The 2017 All-Ireland Under-21 Hurling Championship final was a hurling match that was played at Semple Stadium, Thurles on 9 September 2017 to determine the winners of the 2017 All-Ireland Under-21 Hurling Championship, the 55th season of the All-Ireland Under-21 Hurling Championship, a tournament organised by the Gaelic Athletic Association for the champion teams of the four provinces of Ireland. The final was contested by Kilkenny of Leinster and Limerick of Munster, with Limerick winning on a scoreline of 0-17 to 0-11.

The All-Ireland final between Kilkenny and Limerick was a unique occasion as it was the first ever championship meeting between the two teams. Kilkenny were appearing in their first final in five years, while Limerick were lining out in their second final in three seasons.

==Summary==
Limerick failed to settle early on and Shane Walsh wasted little time in pointing Kilkenny into an early lead. Limerick found the pace of the game and a string of points from Aaron Gillane, Barry Nash, Ronan Lynch and Peter Casey gave the Munster champions a 0-7 to 0-1 lead after 16 minutes. The teams went point for point for a spell, however, Gillane and Ronan Lynch pointed to give Limerick an 0-11 to 0-4 half-time cushion.

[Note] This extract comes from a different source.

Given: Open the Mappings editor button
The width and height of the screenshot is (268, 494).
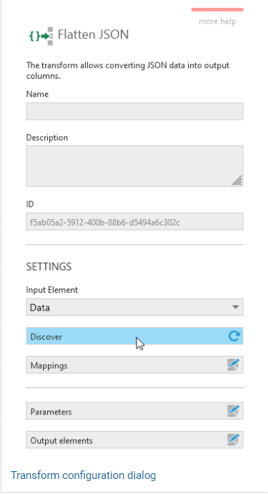Looking at the screenshot, I should pos(134,365).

Kilkenny struggled to cut into that seven-point advantage after the interval. Liam Blanchfield finally hit point number five for Kilkenny in the 43rd minute, but the response was immediate from Limerick when Casey pointed from the left. Alan Murphy took over the Kilkenny free-taking duties and fired three points for his side as Kilkenny closed the deficit to 0-14 to 0-8 with 11 minutes remaining.
John Donnelly reduced the deficit to five points before a couple of quick points from placed balls from Murphy put Limerick under pressure. Gillane settled Limerick with a great score from the left before substitute Oisín O'Reilly clinched victory with a battling score after he was twice hooked in the build up.

Limerick's All-Ireland victory was their first since 2015. The win gave them their sixth All-Ireland title over all and cemented their place in fifth position on the all-time roll of honour. Limerick also retained their 100% record of never losing a final.

==Match==
===Details===

9 September 2017
Kilkenny 0-11 - 0-17 Limerick
  Kilkenny : A Murphy 0-5 (0-5f), S Walsh 0-3 (0-2f), J Donnelly, B Ryan and L Blanchfield 0-1 each.
   Limerick: A Gillane 0-7 (0-2f), R Lynch (0-3f) and P Casey 0-3 each, C Lynch, B Nash, P Ahern and C Boylan 0-1 each.